I've never built one of these before. According to that, "comes with a snap-fit assembly, matching colored pieces, accessories and fully pictured contruction manual. you don't need paint or glue." Is that true? Looks like the instructions are all in Japanese... how hard are they to follow for an English speaker such as myself? What sort of time commitment are we talking for a total build time? Also, I assume that I'd have to pick a mode, and build to that (i.e. it's not dynamically transformable after the build is complete)?

Thanks in advance for any info.

Building it is pretty easy. Painting is not required, especially in this case since it's a clear kit and paint would ruin its uniqueness (unless you're painting the inner frame). You can paint the regular ones if you want, but either you're really good and make it look much better, or you're not very good and it'll look worse than unpainted. Decalling or stickering the kit and making whichever option you chose *stay on the model* is where the real difficulty is, since Bandai's decals are pretty poor, and their stickers not much better.
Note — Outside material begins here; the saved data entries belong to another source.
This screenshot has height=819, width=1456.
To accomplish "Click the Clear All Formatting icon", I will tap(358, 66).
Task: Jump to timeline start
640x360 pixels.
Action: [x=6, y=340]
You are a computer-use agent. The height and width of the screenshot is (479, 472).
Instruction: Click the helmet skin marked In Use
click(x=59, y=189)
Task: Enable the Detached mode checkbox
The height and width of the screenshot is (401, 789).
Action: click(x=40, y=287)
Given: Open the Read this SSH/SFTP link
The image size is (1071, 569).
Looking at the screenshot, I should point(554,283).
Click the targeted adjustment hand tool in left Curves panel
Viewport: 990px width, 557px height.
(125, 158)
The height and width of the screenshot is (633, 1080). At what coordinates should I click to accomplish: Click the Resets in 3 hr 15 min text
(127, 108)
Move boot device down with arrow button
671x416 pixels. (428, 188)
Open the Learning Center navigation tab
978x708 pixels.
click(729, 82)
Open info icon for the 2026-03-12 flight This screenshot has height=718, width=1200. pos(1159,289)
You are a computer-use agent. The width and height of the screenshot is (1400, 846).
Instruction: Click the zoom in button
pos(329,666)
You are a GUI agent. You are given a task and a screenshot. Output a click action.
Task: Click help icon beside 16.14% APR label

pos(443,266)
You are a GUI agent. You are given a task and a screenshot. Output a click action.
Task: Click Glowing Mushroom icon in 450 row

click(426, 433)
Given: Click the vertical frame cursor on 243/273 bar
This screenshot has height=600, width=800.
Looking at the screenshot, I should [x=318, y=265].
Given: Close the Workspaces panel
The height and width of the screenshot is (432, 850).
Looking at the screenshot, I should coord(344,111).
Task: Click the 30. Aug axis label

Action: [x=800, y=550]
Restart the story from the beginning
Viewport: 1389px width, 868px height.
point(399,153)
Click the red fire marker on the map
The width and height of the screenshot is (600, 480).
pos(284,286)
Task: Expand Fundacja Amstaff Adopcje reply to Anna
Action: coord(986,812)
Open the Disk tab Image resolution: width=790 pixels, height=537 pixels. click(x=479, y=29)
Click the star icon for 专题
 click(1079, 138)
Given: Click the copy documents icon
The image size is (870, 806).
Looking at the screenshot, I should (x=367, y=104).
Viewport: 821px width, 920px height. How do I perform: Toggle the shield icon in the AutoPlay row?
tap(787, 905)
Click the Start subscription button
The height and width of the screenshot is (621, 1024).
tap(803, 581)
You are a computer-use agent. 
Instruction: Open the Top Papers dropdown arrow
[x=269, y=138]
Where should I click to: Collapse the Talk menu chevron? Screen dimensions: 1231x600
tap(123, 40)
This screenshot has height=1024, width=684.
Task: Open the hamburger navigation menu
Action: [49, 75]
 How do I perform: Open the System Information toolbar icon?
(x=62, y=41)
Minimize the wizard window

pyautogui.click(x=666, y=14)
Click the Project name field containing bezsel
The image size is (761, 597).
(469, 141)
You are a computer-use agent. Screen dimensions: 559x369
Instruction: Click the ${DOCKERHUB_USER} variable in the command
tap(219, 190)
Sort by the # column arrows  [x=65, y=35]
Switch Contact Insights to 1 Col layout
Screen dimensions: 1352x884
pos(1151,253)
Also, any version except the Super VF-25 can be made to hold together in fighter mode pretty well, and they all look excellent in battroid mode. Gerwalk is problematic, but I don't like that anyway so it doesn't affect me much. Super VF-25s have no locking tabs to hold the legs in place in Fighter mode, which means the legs want to drop down under their own weight. There are three solutions: 1 is to glue the legs in place, 2 is to leave the kit standing on its landing gear, which works fine; and 3 is to keep it in Battroid mode. I went with the second option.

Finally, *MODEL KITS, NOT TOYS!*. These things are fragile, and will not only get loose in the joints if you play with them too much, you can outright break them from transforming them too many times. My Super VF-25 is stuck in fighter mode because I broke one of the ABS parts in on of its shoulders. Due to the nature of the part and the material, it's completely unfixable. Be really careful with them.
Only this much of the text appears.